## Excerpted data
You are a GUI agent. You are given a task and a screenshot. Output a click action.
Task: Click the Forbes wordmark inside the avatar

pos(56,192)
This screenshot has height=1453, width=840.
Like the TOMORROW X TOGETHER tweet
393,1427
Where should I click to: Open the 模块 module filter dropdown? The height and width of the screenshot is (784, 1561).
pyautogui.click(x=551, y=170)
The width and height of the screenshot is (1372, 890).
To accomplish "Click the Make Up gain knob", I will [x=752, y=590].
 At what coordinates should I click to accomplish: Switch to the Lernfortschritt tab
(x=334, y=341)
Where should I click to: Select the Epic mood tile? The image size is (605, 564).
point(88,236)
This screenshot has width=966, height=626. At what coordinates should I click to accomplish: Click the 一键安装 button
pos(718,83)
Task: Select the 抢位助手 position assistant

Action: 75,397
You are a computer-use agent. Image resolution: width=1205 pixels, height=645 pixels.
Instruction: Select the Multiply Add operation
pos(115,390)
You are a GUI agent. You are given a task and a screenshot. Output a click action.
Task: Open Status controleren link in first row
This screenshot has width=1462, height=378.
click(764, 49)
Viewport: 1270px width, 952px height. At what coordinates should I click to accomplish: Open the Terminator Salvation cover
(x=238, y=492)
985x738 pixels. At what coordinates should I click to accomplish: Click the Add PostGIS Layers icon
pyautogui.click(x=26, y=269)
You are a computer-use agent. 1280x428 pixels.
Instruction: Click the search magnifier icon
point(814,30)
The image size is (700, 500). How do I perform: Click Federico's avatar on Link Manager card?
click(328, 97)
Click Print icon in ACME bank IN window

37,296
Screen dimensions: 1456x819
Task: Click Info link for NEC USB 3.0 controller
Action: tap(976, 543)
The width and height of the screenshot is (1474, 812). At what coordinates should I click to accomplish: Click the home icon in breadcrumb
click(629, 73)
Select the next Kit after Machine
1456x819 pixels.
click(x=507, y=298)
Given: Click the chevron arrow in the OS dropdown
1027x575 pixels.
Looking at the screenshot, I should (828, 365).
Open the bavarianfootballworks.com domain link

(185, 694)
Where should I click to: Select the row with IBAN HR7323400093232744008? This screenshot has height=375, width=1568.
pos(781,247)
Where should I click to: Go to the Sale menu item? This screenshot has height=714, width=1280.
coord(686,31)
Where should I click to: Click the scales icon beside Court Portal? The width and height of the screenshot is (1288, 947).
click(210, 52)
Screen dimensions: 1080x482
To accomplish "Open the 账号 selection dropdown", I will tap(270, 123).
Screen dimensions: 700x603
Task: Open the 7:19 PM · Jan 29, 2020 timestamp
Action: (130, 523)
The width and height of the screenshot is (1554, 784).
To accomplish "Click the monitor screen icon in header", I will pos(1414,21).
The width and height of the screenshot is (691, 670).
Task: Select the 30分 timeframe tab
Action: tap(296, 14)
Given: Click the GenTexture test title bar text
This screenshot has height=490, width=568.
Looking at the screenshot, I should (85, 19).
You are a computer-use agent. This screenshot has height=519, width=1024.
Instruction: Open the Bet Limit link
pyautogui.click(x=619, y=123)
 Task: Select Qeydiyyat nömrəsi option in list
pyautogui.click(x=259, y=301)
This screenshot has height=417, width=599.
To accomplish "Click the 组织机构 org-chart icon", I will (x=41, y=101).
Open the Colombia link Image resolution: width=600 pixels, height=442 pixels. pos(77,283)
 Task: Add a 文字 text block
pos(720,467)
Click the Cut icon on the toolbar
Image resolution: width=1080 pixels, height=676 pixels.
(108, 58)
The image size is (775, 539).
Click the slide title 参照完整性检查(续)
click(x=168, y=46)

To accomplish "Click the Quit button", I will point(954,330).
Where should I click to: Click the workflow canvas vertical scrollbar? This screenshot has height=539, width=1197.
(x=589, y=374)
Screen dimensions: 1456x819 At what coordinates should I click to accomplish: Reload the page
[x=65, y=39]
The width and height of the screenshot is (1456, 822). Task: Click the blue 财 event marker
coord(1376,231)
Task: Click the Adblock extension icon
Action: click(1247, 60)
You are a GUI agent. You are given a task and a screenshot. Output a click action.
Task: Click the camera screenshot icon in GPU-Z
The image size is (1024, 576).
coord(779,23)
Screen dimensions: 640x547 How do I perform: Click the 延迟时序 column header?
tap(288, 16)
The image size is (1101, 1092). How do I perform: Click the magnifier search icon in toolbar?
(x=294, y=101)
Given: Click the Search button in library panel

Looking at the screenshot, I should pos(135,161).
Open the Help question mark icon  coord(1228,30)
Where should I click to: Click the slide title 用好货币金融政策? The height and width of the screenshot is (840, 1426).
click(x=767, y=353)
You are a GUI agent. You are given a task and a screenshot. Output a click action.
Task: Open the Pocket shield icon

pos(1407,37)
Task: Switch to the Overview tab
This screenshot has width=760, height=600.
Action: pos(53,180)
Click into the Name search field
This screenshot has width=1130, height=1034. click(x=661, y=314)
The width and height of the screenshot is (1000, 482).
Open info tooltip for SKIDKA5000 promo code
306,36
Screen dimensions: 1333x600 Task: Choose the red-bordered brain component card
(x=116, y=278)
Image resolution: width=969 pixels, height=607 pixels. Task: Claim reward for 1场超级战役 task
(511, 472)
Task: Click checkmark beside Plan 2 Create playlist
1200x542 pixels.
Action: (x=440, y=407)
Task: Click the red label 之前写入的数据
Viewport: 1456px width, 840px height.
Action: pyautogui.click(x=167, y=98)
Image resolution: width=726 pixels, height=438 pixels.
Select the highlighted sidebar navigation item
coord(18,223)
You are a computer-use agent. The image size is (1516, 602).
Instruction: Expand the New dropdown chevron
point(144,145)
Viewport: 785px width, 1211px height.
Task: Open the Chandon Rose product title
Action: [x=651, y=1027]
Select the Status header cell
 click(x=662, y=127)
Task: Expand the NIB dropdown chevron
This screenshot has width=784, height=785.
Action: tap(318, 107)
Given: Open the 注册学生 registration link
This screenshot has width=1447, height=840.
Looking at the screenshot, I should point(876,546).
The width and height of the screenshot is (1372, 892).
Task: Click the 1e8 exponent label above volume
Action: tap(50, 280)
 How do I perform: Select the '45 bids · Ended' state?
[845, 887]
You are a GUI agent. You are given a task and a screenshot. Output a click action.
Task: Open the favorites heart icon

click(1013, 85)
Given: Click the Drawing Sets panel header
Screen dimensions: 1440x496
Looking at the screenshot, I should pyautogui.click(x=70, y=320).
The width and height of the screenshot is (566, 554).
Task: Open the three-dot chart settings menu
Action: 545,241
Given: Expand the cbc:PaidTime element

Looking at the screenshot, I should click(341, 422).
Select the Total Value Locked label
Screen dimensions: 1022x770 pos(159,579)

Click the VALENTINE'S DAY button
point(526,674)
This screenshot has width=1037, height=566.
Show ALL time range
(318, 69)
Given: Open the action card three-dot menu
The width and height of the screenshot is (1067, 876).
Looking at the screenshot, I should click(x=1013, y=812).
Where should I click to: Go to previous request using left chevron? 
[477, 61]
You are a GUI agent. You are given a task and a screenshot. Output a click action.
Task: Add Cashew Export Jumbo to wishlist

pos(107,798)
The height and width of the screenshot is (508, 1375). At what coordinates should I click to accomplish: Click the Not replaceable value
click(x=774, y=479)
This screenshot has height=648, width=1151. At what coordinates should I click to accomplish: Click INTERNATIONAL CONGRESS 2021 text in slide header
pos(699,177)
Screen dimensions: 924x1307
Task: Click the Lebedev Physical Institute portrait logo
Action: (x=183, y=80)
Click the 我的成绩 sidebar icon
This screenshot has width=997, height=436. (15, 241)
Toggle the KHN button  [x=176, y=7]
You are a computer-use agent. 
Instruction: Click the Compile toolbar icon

## Directions for this task
Return every line of the records above that contains the string "toolbar", treating uppercase and lowercase as different.

## Task output
Click the Cut icon on the toolbar
The image size is (1101, 1092). How do I perform: Click the magnifier search icon in toolbar?
Instruction: Click the Compile toolbar icon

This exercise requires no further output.